Goal
Copy out every one of the following items word for word, with nothing changed.
___ Material provided ___
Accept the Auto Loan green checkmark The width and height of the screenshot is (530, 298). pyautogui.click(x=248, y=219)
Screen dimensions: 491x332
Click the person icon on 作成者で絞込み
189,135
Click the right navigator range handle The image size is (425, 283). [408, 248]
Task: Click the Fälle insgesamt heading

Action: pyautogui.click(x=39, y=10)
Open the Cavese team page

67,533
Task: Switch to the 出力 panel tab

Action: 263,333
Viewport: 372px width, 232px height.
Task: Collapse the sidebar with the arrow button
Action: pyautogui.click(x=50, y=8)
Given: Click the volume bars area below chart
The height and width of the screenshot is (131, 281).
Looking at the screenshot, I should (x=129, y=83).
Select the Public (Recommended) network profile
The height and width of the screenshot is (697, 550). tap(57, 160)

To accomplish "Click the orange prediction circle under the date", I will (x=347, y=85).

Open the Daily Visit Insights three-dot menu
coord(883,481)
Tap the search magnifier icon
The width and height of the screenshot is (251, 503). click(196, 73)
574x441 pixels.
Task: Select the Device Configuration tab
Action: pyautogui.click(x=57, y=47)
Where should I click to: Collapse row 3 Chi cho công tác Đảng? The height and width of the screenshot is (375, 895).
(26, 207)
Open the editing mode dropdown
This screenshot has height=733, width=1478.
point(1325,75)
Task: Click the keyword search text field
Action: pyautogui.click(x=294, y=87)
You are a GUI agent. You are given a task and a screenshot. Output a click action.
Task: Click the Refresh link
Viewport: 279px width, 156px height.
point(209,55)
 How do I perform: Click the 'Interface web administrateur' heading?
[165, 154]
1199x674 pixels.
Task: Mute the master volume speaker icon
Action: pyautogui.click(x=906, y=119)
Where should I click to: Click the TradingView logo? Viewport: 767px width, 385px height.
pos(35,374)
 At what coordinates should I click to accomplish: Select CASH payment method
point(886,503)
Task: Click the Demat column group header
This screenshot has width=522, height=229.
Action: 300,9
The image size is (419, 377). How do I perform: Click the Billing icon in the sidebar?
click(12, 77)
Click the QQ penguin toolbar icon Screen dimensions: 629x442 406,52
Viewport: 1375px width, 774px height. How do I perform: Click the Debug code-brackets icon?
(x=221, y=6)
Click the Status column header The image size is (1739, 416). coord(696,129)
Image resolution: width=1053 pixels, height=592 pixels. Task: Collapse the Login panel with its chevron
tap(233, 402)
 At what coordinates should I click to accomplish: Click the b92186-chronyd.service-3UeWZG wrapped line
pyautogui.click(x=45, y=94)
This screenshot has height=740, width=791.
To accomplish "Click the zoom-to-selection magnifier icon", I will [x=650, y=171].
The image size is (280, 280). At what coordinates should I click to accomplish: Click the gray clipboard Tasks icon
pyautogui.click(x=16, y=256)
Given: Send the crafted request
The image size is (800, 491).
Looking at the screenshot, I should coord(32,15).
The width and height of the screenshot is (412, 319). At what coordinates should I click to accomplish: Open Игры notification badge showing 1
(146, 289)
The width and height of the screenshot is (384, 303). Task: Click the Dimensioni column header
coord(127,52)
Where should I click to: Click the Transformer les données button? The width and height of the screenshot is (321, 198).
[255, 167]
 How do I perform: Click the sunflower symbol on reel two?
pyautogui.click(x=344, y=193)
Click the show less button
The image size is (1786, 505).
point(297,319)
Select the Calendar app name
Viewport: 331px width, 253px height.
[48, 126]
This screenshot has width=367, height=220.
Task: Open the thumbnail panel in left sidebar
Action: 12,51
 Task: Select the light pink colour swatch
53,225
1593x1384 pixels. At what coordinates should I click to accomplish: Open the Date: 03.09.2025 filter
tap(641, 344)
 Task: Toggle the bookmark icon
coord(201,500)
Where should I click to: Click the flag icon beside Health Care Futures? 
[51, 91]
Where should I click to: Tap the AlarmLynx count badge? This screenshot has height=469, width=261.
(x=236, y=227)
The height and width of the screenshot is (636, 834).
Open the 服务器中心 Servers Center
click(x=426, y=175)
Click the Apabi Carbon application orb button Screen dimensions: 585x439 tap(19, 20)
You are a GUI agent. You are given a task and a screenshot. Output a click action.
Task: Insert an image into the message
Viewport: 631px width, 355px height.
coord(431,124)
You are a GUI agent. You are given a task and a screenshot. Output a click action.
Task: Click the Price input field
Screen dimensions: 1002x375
___
Solution
Accept the Auto Loan green checkmark The width and height of the screenshot is (530, 298). pyautogui.click(x=248, y=219)
Screen dimensions: 491x332
Click the person icon on 作成者で絞込み
189,135
Click the right navigator range handle The image size is (425, 283). [408, 248]
Task: Click the Fälle insgesamt heading

Action: pyautogui.click(x=39, y=10)
Open the Cavese team page

67,533
Task: Switch to the 出力 panel tab

Action: 263,333
Viewport: 372px width, 232px height.
Task: Collapse the sidebar with the arrow button
Action: pyautogui.click(x=50, y=8)
Given: Click the volume bars area below chart
The height and width of the screenshot is (131, 281).
Looking at the screenshot, I should (x=129, y=83).
Select the Public (Recommended) network profile
The height and width of the screenshot is (697, 550). tap(57, 160)

To accomplish "Click the orange prediction circle under the date", I will (x=347, y=85).

Open the Daily Visit Insights three-dot menu
coord(883,481)
Tap the search magnifier icon
The width and height of the screenshot is (251, 503). click(196, 73)
574x441 pixels.
Task: Select the Device Configuration tab
Action: pyautogui.click(x=57, y=47)
Where should I click to: Collapse row 3 Chi cho công tác Đảng? The height and width of the screenshot is (375, 895).
(26, 207)
Open the editing mode dropdown
This screenshot has height=733, width=1478.
point(1325,75)
Task: Click the keyword search text field
Action: pyautogui.click(x=294, y=87)
You are a GUI agent. You are given a task and a screenshot. Output a click action.
Task: Click the Refresh link
Viewport: 279px width, 156px height.
point(209,55)
 How do I perform: Click the 'Interface web administrateur' heading?
[165, 154]
1199x674 pixels.
Task: Mute the master volume speaker icon
Action: pyautogui.click(x=906, y=119)
Where should I click to: Click the TradingView logo? Viewport: 767px width, 385px height.
pos(35,374)
 At what coordinates should I click to accomplish: Select CASH payment method
point(886,503)
Task: Click the Demat column group header
This screenshot has width=522, height=229.
Action: 300,9
The image size is (419, 377). How do I perform: Click the Billing icon in the sidebar?
click(12, 77)
Click the QQ penguin toolbar icon Screen dimensions: 629x442 406,52
Viewport: 1375px width, 774px height. How do I perform: Click the Debug code-brackets icon?
(x=221, y=6)
Click the Status column header The image size is (1739, 416). coord(696,129)
Image resolution: width=1053 pixels, height=592 pixels. Task: Collapse the Login panel with its chevron
tap(233, 402)
 At what coordinates should I click to accomplish: Click the b92186-chronyd.service-3UeWZG wrapped line
pyautogui.click(x=45, y=94)
This screenshot has height=740, width=791.
To accomplish "Click the zoom-to-selection magnifier icon", I will [x=650, y=171].
The image size is (280, 280). At what coordinates should I click to accomplish: Click the gray clipboard Tasks icon
pyautogui.click(x=16, y=256)
Given: Send the crafted request
The image size is (800, 491).
Looking at the screenshot, I should coord(32,15).
The width and height of the screenshot is (412, 319). At what coordinates should I click to accomplish: Open Игры notification badge showing 1
(146, 289)
The width and height of the screenshot is (384, 303). Task: Click the Dimensioni column header
coord(127,52)
Where should I click to: Click the Transformer les données button? The width and height of the screenshot is (321, 198).
[255, 167]
 How do I perform: Click the sunflower symbol on reel two?
pyautogui.click(x=344, y=193)
Click the show less button
The image size is (1786, 505).
point(297,319)
Select the Calendar app name
Viewport: 331px width, 253px height.
[48, 126]
This screenshot has width=367, height=220.
Task: Open the thumbnail panel in left sidebar
Action: 12,51
 Task: Select the light pink colour swatch
53,225
1593x1384 pixels. At what coordinates should I click to accomplish: Open the Date: 03.09.2025 filter
tap(641, 344)
 Task: Toggle the bookmark icon
coord(201,500)
Where should I click to: Click the flag icon beside Health Care Futures? 
[51, 91]
Where should I click to: Tap the AlarmLynx count badge? This screenshot has height=469, width=261.
(x=236, y=227)
The height and width of the screenshot is (636, 834).
Open the 服务器中心 Servers Center
click(x=426, y=175)
Click the Apabi Carbon application orb button Screen dimensions: 585x439 tap(19, 20)
You are a GUI agent. You are given a task and a screenshot. Output a click action.
Task: Insert an image into the message
Viewport: 631px width, 355px height.
coord(431,124)
You are a GUI agent. You are given a task and a screenshot. Output a click action.
Task: Click the Price input field
Screen dimensions: 1002x375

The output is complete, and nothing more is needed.